O chefe da Airbus alertou a equipe que a fabricante de aviões está pronta para se adaptar aos novos riscos geopolíticos depois de sofrer danos logísticos e financeiros “significativos” devido ao protecionismo dos EUA e às tensões comerciais EUA-China no ano passado.
“O início de 2016 é marcado por um número incomum de crises e desenvolvimentos geopolíticos. Devemos prosseguir com um espírito de solidariedade e autoconfiança”, disse o CEO Guillaume Faury numa carta interna vista pela Reuters.
“O mundo industrial em que operamos está repleto de dificuldades, exacerbadas pelas tensões entre os Estados Unidos e a China.”
A Airbus se recusou a comentar as comunicações internas.
Faury não reconheceu as implicações geopolíticas do memorando, que surgiu na semana passada tendo como pano de fundo um conflito entre Washington e os seus aliados sobre a Gronelândia e a missão da NATO. A Airbus é um importante fabricante europeu de defesa.
Ele disse que diversas pressões comerciais já “causaram danos colaterais significativos, em termos logísticos e financeiros”.
Em Abril passado, o Presidente Trump anunciou que se concentraria nas tarifas, restringindo as exportações chinesas de terras raras. Washington então amarrou temporariamente as exportações de motores e outras peças importantes para a China, que os utiliza em seu jato C919. Peças dos EUA também são necessárias para peças da Airbus montadas na China.
A indústria aeroespacial obteve relaxamento das tarifas dos EUA.
Apesar da turbulência comercial, Faury parabenizou os 160 mil funcionários da empresa pelo que ele disse serem “bons resultados” em geral em 2025 sem dar certo. A Airbus anunciou o evento em 19 de fevereiro.

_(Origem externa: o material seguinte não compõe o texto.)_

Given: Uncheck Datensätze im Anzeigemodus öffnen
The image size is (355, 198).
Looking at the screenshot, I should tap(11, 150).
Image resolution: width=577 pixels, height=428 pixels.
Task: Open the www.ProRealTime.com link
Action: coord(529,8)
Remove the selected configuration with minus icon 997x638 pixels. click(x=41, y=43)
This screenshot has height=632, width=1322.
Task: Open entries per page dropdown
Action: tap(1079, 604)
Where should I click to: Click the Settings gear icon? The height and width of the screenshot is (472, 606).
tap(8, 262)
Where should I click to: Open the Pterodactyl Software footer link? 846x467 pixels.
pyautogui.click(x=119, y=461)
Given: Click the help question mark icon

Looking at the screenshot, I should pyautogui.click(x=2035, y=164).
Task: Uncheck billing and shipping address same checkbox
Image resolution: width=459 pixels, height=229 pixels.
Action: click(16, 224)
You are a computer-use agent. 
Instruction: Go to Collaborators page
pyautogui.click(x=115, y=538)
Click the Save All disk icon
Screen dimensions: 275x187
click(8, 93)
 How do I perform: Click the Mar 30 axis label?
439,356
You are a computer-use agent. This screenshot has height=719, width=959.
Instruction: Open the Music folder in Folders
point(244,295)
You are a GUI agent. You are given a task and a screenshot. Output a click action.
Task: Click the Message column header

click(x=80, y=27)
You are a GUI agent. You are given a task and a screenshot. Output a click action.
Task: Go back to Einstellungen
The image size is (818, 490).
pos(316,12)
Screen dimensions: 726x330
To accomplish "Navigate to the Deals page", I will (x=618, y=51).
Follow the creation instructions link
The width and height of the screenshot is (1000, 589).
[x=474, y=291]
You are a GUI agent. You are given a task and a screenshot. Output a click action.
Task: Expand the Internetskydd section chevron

A Airbus Defence and Space está “agora muito mais forte devido à sua reestruturação mais profunda”, disse ele. A Airbus Helicopters é “extremamente consistente em seu desempenho”.
Faury disse que é “imperativo” que a Airbus aprenda com seu maior recall de todos os tempos, em novembro, no qual ela terá que se programar.
Dias depois, a Airbus foi forçada a cortar os planos de entrega devido a defeitos nos painéis da fuselagem, mas manteve os planos financeiros – em parte, disse Faury, para avançar com um plano de marketing de redução de custos.
“Precisamos ser mais rigorosos na gestão de nossas políticas e práticas em geral”, disse Faury.
Ele disse que as cadeias de abastecimento pós-COVID melhoraram, mas continuam sendo uma fonte de atrito.
“Nossos maiores problemas têm sido com os motores Pratt & Whitney e CFM”, disse Faury.
O recém-aposentado CEO da companhia aérea, Christian Scherer, disse no início deste mês que os motores da família A320 chegarão em breve e serão acompanhados pela Pratt & Whitney, sobre os quais ele se recusou a comentar.
Faury concentrou-se nos resultados financeiros durante o resto desta década, construindo aeronaves mais fortes, equipadas com Airbus e Boeing, para a próxima batalha.
A década de 2030 será dominada pelo desenvolvimento do sucessor do A320 para serviço na “última parte da década”, disse ele. Espera-se que a Boeing siga um caminho semelhante, embora tenha afirmado que a redução da sua dívida é uma prioridade.
“Adotar um crescimento rentável em meados da década de 2020 é essencial: devemos abordar este período crucial (da década de 2030) de uma forma verdadeiramente ‘olímpica'”, disse Faury aos trabalhadores. “O futuro da Airbus depende da nossa capacidade de tomar esta decisão.”